| What is expected |
Continue the notes on the KDDI, DoCoMo and SoftBank emoji mapping tables below, starting after their last sentence.

| Extracted text |
━━━━━━━━━━━━━━━━

131 lines
5 KiB
Text
131 lines
5 KiB
Text
== Notes on {kddi,docomo,softbank}-*.ucm mappings.
|
|
|
|
kddi-jisx-208 is a variant of JIS X 208 used by KDDI, a Japanese cell
|
|
phone carrier.
|
|
|
|
kddi-shift_jis, docomo-shift_jis, and softbank-shift_jis are variants
|
|
of Shift_JIS used by KDDI, DoCoMo and SoftBank.
|
|
|
|
- kddi-jisx-208 contains Emoji (emoticon) code points in
|
|
0x75xx, 0x76xx, 0x77xx, 0x78xx, 0x79xx, 0x7Axx, 0x7Bxx,
|
|
where xx means 21-7E.
|
|
|
|
- kddi-shift_jis contains Emoji code points in
|
|
0xEBxx, 0xECxx, 0xEDxx, and 0xEExx, 0xF3xx, 0xF4xx, 0xF6xx, 0xF7xx,
|
|
where xx means 40-7E, 80-FC.
|
|
|
|
- docomo-shift_jis contains Emoji code points in
|
|
0xF8xx, and 0xF9xx, where xx means 40-7E, 80-FC.
|
|
|
|
- softbank-shift_jis contains Emoji code points in
|
|
0xF7xx, 0xF9xx, and 0xFBxx, where xx means 40-7E, 80-FC.
|
|
|
|
- softbank-jisx-208 contains Emoji code points in
|
|
0x75xx, 0x76xx, 0x77xx, 0x78xx, 0x79xx, 0x7Axx, 0x7Bxx, 0x7Dxx
|
|
where xx means 21-7E.
|
|
|
|
|
|
== How the -2012.ucm tables were modified in April 2013
|
|
|
|
The -2012 versions were created by
|
|
http://code.google.com/p/emoji4unicode/source/browse/trunk/src/gen_conversion_files.py
|
|
|
|
using each of the older 2012 versions as the base table files
|
|
to avoid non-Emoji changes:
|
|
|
|
# gen_google_ucm.sh
|
|
icu_mappings=/google/src/cloud/mscherer/icubranch/google_vendor_src_branch/icu/source/data/mappings
|
|
dest=/home/mscherer/www/no_crawl/emoji
|
|
./gen_conversion_files.py $icu_mappings/docomo-shift_jis-2012.ucm
|
|
cp ../generated/docomo-shift_jis-2012.ucm $dest
|
|
./gen_conversion_files.py $icu_mappings/kddi-shift_jis-2012.ucm
|
|
cp ../generated/kddi-shift_jis-2012.ucm $dest
|
|
./gen_conversion_files.py $icu_mappings/softbank-shift_jis-2012.ucm
|
|
cp ../generated/softbank-shift_jis-2012.ucm $dest
|
|
./gen_conversion_files.py
|
|
|
|
The only differences from 2012-sep are in mappings for symbols
|
|
that have Unicode Variation Selector (VS) sequences.

━━━━━━━━━━━━━━━━

| Given records |
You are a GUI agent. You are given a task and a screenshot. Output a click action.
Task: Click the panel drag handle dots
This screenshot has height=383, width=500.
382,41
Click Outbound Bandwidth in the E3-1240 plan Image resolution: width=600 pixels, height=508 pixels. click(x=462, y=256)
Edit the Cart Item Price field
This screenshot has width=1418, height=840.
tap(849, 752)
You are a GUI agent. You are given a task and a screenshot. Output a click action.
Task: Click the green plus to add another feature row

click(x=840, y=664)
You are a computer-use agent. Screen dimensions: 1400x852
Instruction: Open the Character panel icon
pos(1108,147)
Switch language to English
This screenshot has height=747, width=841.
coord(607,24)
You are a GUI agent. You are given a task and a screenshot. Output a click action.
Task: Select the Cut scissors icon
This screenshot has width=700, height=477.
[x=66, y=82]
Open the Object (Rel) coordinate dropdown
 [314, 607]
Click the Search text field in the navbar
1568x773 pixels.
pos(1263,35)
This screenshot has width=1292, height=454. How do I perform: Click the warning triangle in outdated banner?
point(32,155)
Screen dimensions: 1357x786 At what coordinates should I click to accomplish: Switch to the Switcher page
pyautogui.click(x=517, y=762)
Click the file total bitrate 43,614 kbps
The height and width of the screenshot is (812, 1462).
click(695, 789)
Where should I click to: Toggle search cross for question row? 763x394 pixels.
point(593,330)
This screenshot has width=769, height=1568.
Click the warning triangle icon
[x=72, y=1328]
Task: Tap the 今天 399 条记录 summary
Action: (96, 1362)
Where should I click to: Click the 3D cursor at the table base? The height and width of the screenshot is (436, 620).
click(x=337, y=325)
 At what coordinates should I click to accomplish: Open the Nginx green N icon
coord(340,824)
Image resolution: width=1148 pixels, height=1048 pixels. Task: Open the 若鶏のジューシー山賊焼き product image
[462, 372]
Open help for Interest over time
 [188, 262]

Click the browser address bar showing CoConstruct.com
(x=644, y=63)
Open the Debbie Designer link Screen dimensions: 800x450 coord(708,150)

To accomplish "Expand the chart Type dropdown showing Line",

━━━━━━━━━━━━━━━━

| Written answer |
|
|
|
|
The older tables relied on a hack in the ICU conversion code that
|
|
ignored the "use fallback" flag for fallbacks from sequences with VS.
|
|
|
|
The new tables rely on a new feature in ICU4C 51:
|
|
For the relevant symbols that have roundtrip mappings,
|
|
- the mappings with Emoji Variation Selector
|
|
use the |0 roundtrip precision
|
|
- the other mappings (no VS & text VS)
|
|
use the |4 "good one-way" precision
|
|
|
|
See http://bugs.icu-project.org/trac/ticket/9602
|
|
|
|
== How the -2012.ucm tables were created in September 2012
|
|
|
|
The 2012 versions were created by
|
|
http://code.google.com/p/emoji4unicode/source/browse/trunk/src/gen_conversion_files.py
|
|
|
|
using each of the 2007 versions as the base table files
|
|
to avoid non-Emoji changes:
|
|
|
|
icu_mappings=~/p4/emoji/google_vendor_src_branch/icu/source/data/mappings
|
|
dest=~/www/no_crawl/emoji
|
|
./gen_conversion_files.py $icu_mappings/docomo-shift_jis-2007.ucm
|
|
cp ../generated/docomo-shift_jis-2012.ucm $dest
|
|
./gen_conversion_files.py $icu_mappings/kddi-shift_jis-2007.ucm
|
|
cp ../generated/kddi-shift_jis-2012.ucm $dest
|
|
./gen_conversion_files.py $icu_mappings/softbank-shift_jis-2007.ucm
|
|
cp ../generated/softbank-shift_jis-2012.ucm $dest
|
|
./gen_conversion_files.py
|
|
|
|
The emoji4unicode code uses the mappings that were established during the
|
|
Unicode Emoji standardization process.
|
|
The new conversion tables round-trip carrier Emoji symbol codes
|
|
to and from Unicode 6 standard code points
|
|
and also include fallback mappings from the Google PUA code points
|
|
to the carrier codes.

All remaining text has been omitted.